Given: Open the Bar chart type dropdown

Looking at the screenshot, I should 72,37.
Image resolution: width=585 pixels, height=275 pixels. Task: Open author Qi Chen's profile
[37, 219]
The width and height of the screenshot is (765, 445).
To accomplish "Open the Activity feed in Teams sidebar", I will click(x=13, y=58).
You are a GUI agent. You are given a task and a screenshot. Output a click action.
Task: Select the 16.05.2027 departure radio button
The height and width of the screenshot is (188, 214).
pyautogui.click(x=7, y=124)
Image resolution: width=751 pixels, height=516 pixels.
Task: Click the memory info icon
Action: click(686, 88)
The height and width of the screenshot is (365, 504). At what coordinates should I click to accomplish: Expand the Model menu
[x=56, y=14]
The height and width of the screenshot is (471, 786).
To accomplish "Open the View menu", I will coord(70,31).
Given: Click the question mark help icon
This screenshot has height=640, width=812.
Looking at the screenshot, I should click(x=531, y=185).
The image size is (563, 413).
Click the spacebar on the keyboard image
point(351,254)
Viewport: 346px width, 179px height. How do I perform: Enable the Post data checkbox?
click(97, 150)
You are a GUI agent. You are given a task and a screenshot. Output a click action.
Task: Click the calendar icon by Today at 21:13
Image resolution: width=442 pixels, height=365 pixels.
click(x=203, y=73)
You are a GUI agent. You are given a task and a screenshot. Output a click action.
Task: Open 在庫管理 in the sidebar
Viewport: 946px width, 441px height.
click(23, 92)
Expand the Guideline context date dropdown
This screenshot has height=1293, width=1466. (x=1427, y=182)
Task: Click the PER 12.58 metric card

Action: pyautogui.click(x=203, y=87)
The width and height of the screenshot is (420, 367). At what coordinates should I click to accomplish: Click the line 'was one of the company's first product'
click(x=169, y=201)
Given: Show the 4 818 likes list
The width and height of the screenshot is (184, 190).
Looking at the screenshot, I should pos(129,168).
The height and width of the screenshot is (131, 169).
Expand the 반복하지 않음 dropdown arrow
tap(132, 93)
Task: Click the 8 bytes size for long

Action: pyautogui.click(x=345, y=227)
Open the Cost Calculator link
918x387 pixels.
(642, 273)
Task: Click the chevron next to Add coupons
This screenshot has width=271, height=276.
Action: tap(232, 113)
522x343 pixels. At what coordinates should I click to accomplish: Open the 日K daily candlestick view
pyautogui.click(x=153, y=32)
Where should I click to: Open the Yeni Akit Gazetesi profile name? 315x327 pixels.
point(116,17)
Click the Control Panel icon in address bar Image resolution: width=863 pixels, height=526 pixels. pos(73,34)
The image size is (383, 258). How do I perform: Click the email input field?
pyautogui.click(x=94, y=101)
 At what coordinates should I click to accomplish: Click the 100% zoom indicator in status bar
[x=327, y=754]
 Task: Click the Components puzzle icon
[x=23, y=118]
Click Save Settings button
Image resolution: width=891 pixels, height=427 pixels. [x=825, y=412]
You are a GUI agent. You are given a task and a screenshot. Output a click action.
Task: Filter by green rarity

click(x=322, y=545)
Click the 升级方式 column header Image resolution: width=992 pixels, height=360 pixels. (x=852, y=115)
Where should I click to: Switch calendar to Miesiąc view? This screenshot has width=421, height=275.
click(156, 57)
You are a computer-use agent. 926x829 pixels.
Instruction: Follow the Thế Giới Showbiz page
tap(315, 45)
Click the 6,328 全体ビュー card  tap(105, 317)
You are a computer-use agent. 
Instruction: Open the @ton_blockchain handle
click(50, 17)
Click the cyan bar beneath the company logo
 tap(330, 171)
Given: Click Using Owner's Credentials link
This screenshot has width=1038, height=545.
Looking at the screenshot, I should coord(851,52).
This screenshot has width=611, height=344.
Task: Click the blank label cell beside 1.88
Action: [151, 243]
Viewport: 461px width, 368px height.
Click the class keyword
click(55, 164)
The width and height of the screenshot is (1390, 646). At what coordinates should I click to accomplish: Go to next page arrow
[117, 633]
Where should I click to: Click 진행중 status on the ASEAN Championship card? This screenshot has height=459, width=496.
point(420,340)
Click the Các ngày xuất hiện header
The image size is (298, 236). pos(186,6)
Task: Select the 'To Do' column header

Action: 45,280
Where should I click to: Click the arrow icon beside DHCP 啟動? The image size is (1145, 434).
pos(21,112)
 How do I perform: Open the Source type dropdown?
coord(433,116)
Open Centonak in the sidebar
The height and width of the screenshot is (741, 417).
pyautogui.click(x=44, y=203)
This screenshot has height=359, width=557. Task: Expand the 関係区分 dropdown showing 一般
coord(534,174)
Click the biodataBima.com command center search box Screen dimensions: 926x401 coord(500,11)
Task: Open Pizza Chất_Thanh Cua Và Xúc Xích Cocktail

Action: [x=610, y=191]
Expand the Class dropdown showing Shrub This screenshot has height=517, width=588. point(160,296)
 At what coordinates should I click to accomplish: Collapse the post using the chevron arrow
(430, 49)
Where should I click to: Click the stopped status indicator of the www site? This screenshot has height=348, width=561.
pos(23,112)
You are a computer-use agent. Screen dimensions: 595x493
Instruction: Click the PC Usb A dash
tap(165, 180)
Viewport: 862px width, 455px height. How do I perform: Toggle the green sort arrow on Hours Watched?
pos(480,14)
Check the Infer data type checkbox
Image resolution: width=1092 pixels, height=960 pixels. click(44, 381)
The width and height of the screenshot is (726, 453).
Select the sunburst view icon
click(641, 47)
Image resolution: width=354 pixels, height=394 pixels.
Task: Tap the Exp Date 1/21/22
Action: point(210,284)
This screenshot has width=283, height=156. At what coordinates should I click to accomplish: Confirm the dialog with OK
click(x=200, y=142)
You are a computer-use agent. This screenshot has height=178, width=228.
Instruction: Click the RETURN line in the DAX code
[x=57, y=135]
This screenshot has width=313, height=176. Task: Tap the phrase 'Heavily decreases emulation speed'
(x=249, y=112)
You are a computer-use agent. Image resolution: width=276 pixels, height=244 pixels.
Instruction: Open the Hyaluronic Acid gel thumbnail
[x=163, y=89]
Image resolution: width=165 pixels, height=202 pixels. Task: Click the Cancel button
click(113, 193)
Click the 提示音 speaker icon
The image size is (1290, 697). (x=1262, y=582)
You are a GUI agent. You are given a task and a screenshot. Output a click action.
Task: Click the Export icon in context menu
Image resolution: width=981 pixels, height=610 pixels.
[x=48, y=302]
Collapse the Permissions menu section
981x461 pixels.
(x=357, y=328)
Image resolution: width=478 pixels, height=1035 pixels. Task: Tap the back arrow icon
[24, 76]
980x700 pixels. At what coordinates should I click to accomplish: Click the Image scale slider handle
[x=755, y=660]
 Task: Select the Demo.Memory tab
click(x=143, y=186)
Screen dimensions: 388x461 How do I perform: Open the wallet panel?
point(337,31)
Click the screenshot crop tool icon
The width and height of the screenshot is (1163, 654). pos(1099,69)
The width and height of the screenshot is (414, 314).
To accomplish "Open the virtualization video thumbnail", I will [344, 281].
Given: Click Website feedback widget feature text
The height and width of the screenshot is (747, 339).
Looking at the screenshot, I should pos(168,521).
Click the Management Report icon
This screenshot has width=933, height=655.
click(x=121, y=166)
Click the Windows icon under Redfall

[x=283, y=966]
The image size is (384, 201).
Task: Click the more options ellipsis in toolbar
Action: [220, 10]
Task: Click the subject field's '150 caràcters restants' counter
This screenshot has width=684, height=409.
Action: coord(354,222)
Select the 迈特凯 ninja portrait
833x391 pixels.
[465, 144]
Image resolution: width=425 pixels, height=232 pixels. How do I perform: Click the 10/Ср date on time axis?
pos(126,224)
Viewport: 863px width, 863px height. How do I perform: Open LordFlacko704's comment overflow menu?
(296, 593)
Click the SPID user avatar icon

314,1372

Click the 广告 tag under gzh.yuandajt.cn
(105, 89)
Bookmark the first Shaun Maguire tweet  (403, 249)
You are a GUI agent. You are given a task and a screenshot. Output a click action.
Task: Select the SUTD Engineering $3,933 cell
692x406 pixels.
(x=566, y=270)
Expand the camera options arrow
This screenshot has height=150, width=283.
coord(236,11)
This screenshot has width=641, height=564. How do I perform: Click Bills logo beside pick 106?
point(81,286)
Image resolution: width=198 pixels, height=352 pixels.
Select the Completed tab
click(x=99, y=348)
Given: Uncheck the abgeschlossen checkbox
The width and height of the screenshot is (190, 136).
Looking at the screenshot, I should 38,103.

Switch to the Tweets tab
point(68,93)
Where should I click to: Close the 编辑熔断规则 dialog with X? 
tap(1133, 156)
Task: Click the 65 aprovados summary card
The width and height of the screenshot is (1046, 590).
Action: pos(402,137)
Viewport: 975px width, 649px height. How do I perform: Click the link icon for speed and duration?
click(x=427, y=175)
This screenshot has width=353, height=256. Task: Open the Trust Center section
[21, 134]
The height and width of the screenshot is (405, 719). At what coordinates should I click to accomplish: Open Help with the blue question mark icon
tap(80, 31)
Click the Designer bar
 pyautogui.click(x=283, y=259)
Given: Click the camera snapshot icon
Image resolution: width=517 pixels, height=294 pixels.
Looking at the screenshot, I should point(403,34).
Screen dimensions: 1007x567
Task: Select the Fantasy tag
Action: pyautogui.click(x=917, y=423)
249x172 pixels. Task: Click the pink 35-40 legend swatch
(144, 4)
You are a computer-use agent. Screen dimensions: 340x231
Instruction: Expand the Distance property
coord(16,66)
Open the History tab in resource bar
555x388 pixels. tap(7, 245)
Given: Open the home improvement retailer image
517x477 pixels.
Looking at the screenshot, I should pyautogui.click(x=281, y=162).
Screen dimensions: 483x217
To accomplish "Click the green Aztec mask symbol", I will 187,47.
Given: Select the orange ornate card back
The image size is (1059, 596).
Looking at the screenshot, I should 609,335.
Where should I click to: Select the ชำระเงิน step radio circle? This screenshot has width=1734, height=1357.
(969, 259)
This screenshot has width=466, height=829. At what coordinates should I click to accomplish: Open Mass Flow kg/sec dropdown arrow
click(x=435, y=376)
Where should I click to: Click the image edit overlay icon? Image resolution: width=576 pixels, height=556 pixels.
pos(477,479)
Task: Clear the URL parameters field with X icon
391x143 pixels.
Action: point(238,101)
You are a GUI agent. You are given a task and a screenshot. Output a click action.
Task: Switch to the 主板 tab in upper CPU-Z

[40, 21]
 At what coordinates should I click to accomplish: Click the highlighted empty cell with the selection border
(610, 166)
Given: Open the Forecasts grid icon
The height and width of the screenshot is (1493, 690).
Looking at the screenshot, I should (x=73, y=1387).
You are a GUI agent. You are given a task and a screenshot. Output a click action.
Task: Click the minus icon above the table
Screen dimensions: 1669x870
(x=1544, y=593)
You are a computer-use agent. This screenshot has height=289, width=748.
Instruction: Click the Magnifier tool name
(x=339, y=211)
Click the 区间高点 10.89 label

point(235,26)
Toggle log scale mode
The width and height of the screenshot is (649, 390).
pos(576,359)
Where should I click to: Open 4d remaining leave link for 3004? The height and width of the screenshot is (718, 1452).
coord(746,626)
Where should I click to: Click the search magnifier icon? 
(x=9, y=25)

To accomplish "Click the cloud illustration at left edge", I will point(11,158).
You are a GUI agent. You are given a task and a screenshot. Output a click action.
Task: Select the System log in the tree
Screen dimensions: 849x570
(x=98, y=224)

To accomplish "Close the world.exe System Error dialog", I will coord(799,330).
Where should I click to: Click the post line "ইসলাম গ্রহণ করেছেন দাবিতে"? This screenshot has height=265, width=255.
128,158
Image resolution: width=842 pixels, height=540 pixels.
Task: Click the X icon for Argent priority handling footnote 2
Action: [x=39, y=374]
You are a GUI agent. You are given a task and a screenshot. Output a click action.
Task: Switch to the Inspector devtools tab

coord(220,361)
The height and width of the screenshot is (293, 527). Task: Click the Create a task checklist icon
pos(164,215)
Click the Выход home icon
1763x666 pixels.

Work instructions
The expected output is the run of lines from the one holding "Task: Select the System log in the tree" to the last line of the entries above, each reproduced character for character.

Solution for this exercise
Task: Select the System log in the tree
Screen dimensions: 849x570
(x=98, y=224)

To accomplish "Close the world.exe System Error dialog", I will coord(799,330).
Where should I click to: Click the post line "ইসলাম গ্রহণ করেছেন দাবিতে"? This screenshot has height=265, width=255.
128,158
Image resolution: width=842 pixels, height=540 pixels.
Task: Click the X icon for Argent priority handling footnote 2
Action: [x=39, y=374]
You are a GUI agent. You are given a task and a screenshot. Output a click action.
Task: Switch to the Inspector devtools tab

coord(220,361)
The height and width of the screenshot is (293, 527). Task: Click the Create a task checklist icon
pos(164,215)
Click the Выход home icon
1763x666 pixels.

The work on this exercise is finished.